#### STORED DATA
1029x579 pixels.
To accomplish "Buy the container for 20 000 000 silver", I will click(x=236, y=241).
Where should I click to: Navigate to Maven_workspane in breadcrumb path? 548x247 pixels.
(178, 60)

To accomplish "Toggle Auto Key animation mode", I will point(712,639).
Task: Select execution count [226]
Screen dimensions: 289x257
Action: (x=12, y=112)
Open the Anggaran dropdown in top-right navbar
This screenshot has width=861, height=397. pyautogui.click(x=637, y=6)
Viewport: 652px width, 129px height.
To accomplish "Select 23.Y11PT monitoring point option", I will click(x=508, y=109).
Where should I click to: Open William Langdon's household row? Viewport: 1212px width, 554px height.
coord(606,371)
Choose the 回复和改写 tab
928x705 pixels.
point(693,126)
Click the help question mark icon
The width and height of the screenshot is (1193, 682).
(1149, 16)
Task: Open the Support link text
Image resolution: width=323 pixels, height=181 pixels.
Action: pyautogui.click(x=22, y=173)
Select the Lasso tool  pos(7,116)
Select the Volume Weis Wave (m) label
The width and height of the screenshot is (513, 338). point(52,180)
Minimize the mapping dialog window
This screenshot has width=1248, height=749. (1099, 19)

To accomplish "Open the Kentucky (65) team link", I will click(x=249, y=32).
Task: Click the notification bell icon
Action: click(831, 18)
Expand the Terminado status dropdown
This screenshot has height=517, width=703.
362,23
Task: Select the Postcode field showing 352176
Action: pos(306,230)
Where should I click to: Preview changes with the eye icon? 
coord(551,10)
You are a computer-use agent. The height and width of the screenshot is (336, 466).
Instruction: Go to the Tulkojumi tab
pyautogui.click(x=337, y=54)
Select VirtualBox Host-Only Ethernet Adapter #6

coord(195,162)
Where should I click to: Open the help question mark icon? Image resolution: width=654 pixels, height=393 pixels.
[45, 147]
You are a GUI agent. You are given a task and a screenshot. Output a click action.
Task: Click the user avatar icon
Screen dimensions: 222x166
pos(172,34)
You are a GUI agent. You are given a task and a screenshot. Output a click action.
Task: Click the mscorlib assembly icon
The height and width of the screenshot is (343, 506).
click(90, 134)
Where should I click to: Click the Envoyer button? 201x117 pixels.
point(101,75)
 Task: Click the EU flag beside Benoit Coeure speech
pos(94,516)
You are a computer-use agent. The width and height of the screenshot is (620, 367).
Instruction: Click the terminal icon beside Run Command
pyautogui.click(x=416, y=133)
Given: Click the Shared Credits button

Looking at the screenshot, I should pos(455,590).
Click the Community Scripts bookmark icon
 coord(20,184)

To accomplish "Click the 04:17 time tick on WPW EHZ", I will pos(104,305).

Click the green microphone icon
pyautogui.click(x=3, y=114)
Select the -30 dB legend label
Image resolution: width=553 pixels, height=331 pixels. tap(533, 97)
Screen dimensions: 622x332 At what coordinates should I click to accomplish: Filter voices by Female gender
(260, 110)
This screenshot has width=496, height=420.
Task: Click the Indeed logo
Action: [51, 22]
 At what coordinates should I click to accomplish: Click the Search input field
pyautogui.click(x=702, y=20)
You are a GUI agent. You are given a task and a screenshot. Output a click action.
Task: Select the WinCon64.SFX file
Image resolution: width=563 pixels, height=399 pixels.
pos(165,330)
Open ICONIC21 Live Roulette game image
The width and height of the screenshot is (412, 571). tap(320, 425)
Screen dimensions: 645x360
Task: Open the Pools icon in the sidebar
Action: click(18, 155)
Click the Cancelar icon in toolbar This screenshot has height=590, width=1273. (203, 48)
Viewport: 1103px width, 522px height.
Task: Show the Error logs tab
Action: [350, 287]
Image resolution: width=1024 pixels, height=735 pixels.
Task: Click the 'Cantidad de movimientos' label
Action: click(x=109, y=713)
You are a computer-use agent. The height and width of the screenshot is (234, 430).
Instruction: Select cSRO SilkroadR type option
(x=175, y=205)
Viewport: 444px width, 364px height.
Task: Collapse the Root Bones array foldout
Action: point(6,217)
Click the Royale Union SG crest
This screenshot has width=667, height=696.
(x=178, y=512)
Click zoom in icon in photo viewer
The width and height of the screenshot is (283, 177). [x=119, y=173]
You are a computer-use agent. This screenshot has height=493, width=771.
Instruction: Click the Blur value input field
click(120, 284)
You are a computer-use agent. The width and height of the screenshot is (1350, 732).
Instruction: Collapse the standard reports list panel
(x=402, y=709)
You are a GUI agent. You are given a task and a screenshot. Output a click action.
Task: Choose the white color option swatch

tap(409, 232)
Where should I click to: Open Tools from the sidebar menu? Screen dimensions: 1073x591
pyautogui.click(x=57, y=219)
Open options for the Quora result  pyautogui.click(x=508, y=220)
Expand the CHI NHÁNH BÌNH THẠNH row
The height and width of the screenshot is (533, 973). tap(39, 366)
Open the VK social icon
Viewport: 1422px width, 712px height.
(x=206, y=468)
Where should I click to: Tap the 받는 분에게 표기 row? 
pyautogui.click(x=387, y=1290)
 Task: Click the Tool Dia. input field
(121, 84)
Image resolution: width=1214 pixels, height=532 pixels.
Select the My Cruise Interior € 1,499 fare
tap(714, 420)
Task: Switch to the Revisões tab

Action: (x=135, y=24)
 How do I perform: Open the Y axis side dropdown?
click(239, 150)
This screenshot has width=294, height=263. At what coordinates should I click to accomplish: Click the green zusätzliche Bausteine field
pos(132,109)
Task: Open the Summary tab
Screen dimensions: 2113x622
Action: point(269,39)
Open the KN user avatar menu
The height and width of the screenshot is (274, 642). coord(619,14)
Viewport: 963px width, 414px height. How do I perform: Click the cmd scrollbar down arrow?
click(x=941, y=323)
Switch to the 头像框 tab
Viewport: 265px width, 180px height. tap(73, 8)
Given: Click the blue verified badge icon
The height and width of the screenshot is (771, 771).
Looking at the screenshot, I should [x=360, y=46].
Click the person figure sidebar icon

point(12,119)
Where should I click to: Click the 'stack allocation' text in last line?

#### ACTIVITY
Every line of the material above that includes the string "computer" is required.

#### WORKED SOLUTION
You are a computer-use agent. The height and width of the screenshot is (336, 466).
You are a computer-use agent. The width and height of the screenshot is (620, 367).
You are a computer-use agent. The height and width of the screenshot is (234, 430).
You are a computer-use agent. This screenshot has height=493, width=771.
You are a computer-use agent. The width and height of the screenshot is (1350, 732).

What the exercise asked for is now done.